### Kutipan Dokumen
Selasa 14 Jul 2020 08:02 WIB

Sudan Cabut Hukuman Mati Bagi Orang Murtad

Hukuman bagi orang murtad di Sudan dicabut.

Rep: Zahrotul Oktaviani/ Red: Muhammad Hafil
Sudan Cabut Hukuman Mati bagi Orang Murtad. Foto:  Tiang gantungan hukuman mati. Ilustrasi
Foto: .
Sudan Cabut Hukuman Mati bagi Orang Murtad. Foto: Tiang gantungan hukuman mati. Ilustrasi

REPUBLIKA.CO.ID, KHARTUM -- Sudan telah menyetujui amandemen hukum pidana yang luas. Termasuk di dalamnya, mencabut hukuman mati karena murtad dan mengizinkan orang non-Muslim untuk minum alkohol.

Hukuman cambuk di depan umum juga akan dicabut. Perempuan Sudan tidak lagi harus membutuhkan izin dari anggota keluarga laki-laki jika ingin bepergian bersama anak-anak mereka.

Baca Juga

"Kami membatalkan Pasal 126 Hukum Pidana Sudan dan telah memastikan kebebasan beragama dan kesetaraan dalam kewarganegaraan dan aturan hukum," ujar Menteri Kehakiman Sudan, Nasredeen Abdulbari, dilansir di 5 pillars UK, Selasa (14/7).

Abdulbari menyebut, semua perubahan ini bertujuan untuk mencapai kesetaraan di depan undang-undang.  Semua pasal yang ke depannya menyebabkan segala bentuk diskriminasi, telah dihapus.

Selanjutnya, ia memastikan kepada masyarakat jika reformasi hukum akan terus dilakukan Pemerintah Sudan, sampai semua hukum yang melanggar hak asasi manusia di Sudan dihapus.

Undang-undang baru juga akan melarang mutilasi alat kelamin wanita (FGM). Sebuah praktik yang biasanya melibatkan penghapusan sebagian atau total alat kelamin eksternal perempuan dan anak perempuan.

"Mutilasi organ genital wanita dianggap sebagai kejahatan. Bagi siapapun yang melakukannya akan dihukum penjara hingga tiga tahun," kata Kementerian Kehakiman.
######
Tantangan A:
Menurut berita tentang Sudan, berapa lama hukuman penjara bagi siapa pun yang melakukan mutilasi organ genital wanita?
### Data yang Diberikan
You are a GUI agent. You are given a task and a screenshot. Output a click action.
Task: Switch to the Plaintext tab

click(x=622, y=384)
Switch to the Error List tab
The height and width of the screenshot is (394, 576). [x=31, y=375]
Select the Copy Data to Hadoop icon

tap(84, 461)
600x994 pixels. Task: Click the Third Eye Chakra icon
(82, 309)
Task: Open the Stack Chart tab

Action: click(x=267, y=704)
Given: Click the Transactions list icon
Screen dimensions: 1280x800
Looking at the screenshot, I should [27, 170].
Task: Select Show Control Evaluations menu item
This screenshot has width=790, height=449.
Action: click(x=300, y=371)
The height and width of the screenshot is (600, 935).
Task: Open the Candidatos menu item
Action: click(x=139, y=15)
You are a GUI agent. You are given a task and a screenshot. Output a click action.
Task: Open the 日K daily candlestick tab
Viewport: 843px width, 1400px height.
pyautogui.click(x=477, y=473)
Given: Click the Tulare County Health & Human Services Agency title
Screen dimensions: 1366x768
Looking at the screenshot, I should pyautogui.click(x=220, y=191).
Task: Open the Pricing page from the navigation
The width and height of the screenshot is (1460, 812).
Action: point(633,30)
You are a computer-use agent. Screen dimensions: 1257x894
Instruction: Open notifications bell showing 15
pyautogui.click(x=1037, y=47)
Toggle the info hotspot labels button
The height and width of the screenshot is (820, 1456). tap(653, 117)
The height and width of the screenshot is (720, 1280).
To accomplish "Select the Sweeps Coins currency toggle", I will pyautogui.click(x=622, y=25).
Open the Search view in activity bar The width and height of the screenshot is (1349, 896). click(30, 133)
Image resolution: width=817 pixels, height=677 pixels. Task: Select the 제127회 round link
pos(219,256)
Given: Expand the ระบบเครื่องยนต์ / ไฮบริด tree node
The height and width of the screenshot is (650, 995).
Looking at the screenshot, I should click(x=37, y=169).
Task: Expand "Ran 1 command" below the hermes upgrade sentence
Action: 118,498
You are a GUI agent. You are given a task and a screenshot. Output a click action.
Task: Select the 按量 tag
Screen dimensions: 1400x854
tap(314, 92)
######
Tantangan B:
Tolong tulis ulang entri dari baris yang memuat "Image resolution: width=817" sampai dengan baris yang memuat "pos(219,256)", lalu ganti "Select" dengan "Choose" tanpa mengubah bagian lainnya.

Penyelesaian Tugas A:
Hingga tiga tahun penjara.

Penyelesaian Tugas B:
Image resolution: width=817 pixels, height=677 pixels. Task: Choose the 제127회 round link
pos(219,256)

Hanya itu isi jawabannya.